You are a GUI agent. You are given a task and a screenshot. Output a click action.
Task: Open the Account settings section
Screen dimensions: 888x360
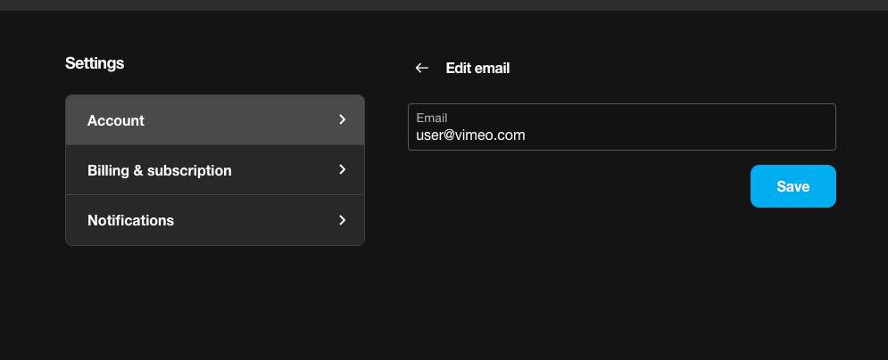[x=215, y=119]
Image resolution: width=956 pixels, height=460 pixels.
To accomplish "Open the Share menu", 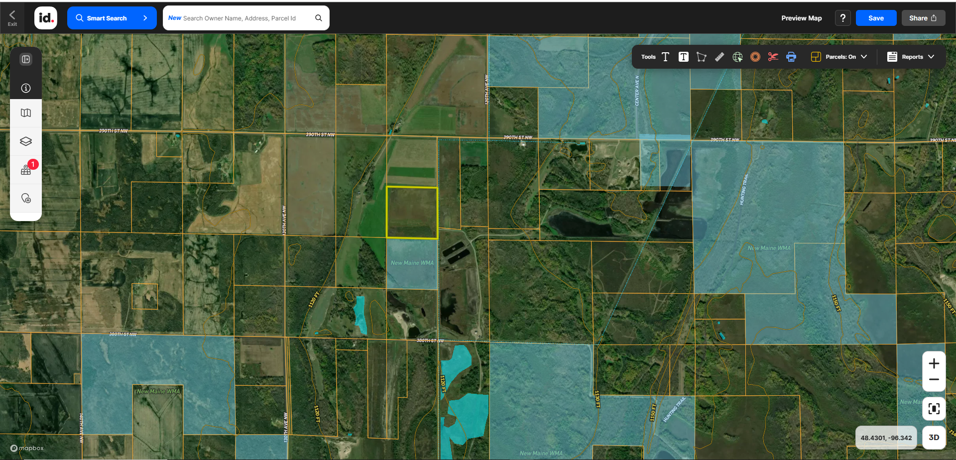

ASSIGNMENT: All lines from the one containing "Image resolution: width=956" to the last line of the records above, both included, need to be repeated word for word; omit the pictures.

WORKED SOLUTION:
Image resolution: width=956 pixels, height=460 pixels.
To accomplish "Open the Share menu", 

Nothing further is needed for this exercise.